Copy every line of the records below, requests included, and multiply each coordinate in the answers by 1.4, rounding to whole numbers with halves going up. Leave the pictures out.

---+---

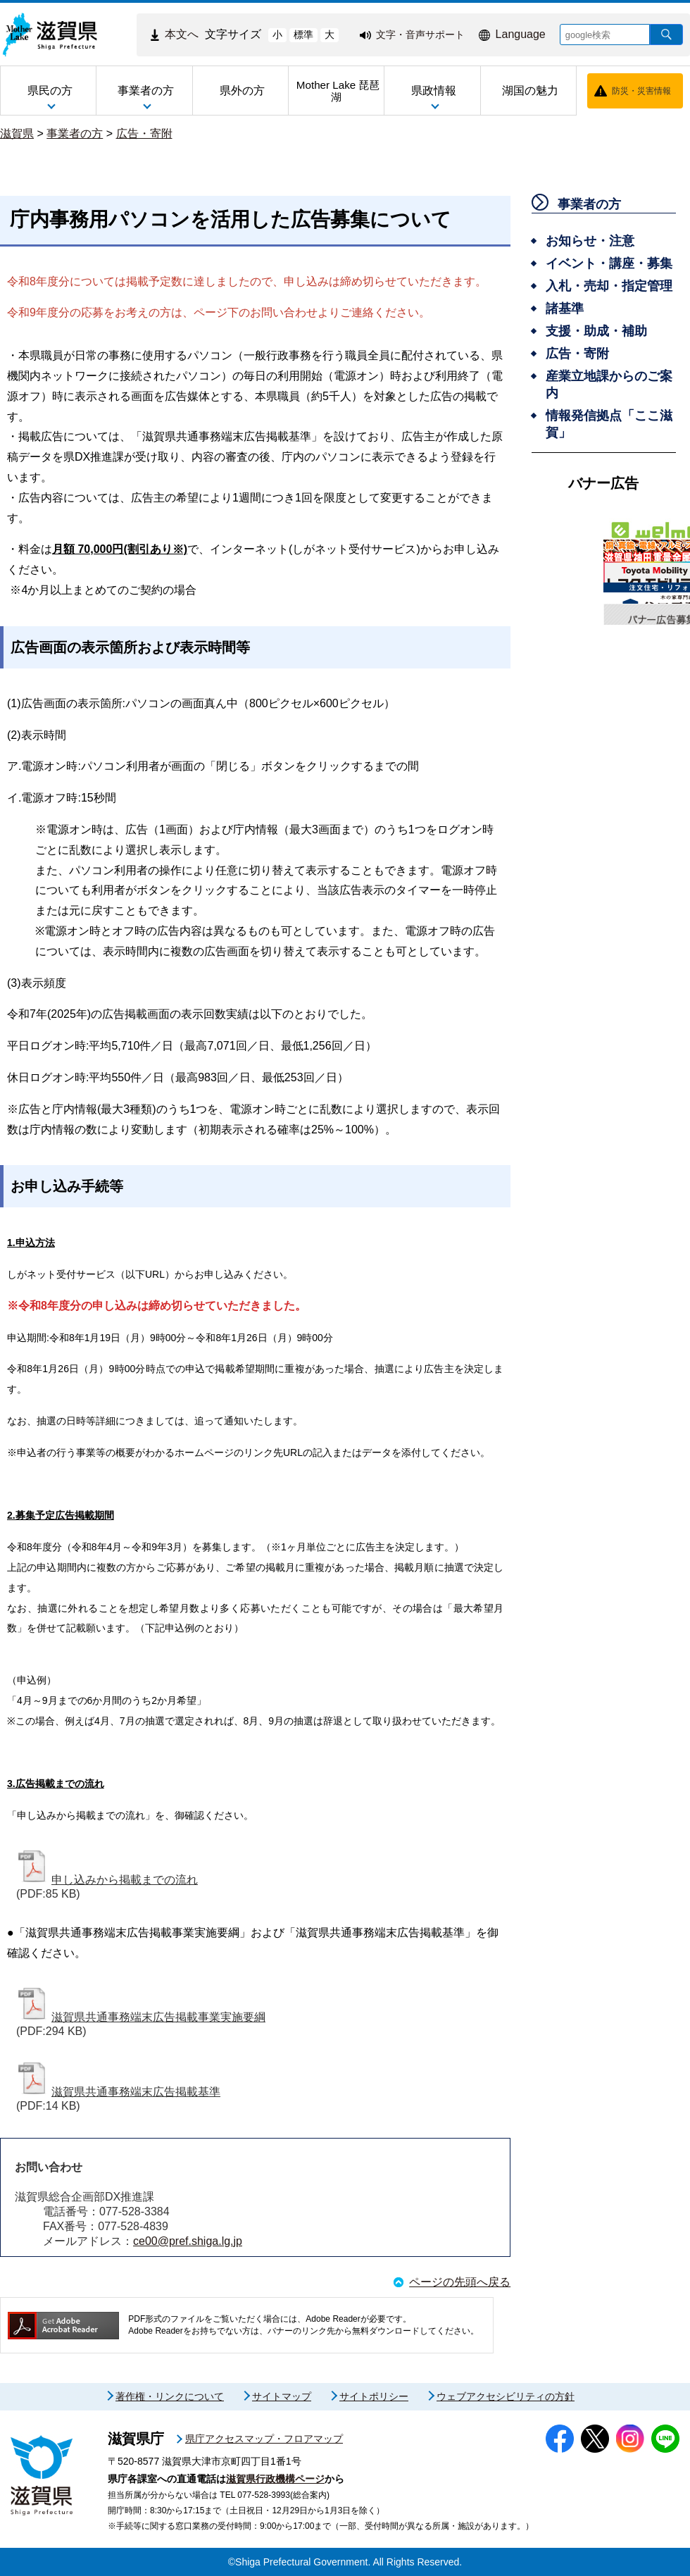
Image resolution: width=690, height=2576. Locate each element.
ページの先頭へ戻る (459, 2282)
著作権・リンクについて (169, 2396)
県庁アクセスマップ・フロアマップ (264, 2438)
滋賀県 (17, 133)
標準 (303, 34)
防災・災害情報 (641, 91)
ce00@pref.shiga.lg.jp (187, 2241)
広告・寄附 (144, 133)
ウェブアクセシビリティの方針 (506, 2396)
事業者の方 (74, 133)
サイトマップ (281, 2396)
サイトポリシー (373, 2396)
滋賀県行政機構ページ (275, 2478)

---+---

| WRITTEN RESPONSE |
Image resolution: width=690, height=2576. Locate each element.
ページの先頭へ戻る (643, 3195)
著作権・リンクについて (237, 3354)
県庁アクセスマップ・フロアマップ (370, 3413)
滋賀県 (24, 186)
標準 (424, 48)
防災・災害情報 (897, 127)
ce00@pref.shiga.lg.jp (262, 3137)
広告・寄附 (202, 186)
ウェブアクセシビリティの方針 (708, 3354)
事業者の方 (104, 186)
サイトマップ (393, 3354)
サイトポリシー (522, 3354)
滋賀県行政機構ページ (385, 3469)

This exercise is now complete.